2. Install a Security Plugin and a WordPress Firewall

Now that we’ve cleaned up nan hack, it’s clip to fortify your tract against early attacks. Think of this measurement arsenic installing a high-tech information strategy for your WordPress site.

Here’s our recommended information setup:

• Install a WordPress information plugin for illustration Sucuri aliases Wordfence (both person fantabulous free versions).
• Set up a WordPress firewall that runs connected nan cloud. We urge utilizing nan Cloudflare free CDN, which automatically blocks immoderate suspicious activity moreover earlier it reaches your website.

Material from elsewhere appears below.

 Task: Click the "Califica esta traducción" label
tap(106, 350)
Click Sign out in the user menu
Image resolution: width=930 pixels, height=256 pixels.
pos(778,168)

We usage Cloudflare connected WPBeginner. You tin publication astir our acquisition successful our case study connected switching to Cloudflare.

The operation of a WordPress information plugin that runs connected your website and a cloud-based firewall strengthens your WordPress information to a master level. It is tin of blocking nan astir communal malware, DDoS attacks, and brute unit hacking attempts.

Bonus Tips: Prevent Future WordPress Hacks

The champion measurement to woody pinch hacks is to forestall them from happening successful nan first place. After helping countless users retrieve their sites, we’ve developed a coagulated prevention strategy.

You tin publication them each successful our complete WordPress information handbook. It is simply a step-by-step information setup we usage connected each our websites, written specifically for beginners and mini businesses.

Here are our apical information practices:

• Set up automated WordPress backups.
• Keep WordPress core, themes, and plugins updated.
• Set up two-factor authentication successful WordPress.
• Limit login attempts to forestall brute unit attacks.

These tips are speedy and easy to implement. They will protect you from malicious spam URL redirect attacks successful nan future.

Final Words: Securing WordPress From Spam Redirects and Malware

Dealing pinch spam redirects tin beryllium scary, but you’ve now sewage each nan devices and knowledge needed to hole your site.

Whether you take our Hacked Site Repair work (Recommended) or travel nan DIY guide, you’re taking nan correct steps to unafraid your WordPress website.

Remember, information isn’t a one-time hole – it’s an ongoing process. By utilizing nan prevention tips we’ve shared, you’ll beryllium overmuch amended protected against early attacks. 💪

You whitethorn besides wish to publication our article connected how to show if a WordPress information email is existent aliases fake aliases how to unafraid WordPress multisite.

If you liked this article, past please subscribe to our YouTube Channel for WordPress video tutorials. You tin besides find america on Twitter and Facebook.

Disclosure: Our contented is reader-supported. This intends if you click connected immoderate of our links, past we whitethorn gain a commission. See how WPBeginner is funded, why it matters, and really you tin support us. Here's our editorial process.

About nan Editorial Staff

Editorial Staff astatine WPBeginner is simply a squad of WordPress experts led by Syed Balkhi pinch complete 16 years of acquisition successful WordPress, Web Hosting, eCommerce, SEO, and Marketing. Started successful 2009, WPBeginner is now nan largest free WordPress assets tract successful nan manufacture and is often referred to arsenic nan Wikipedia for WordPress.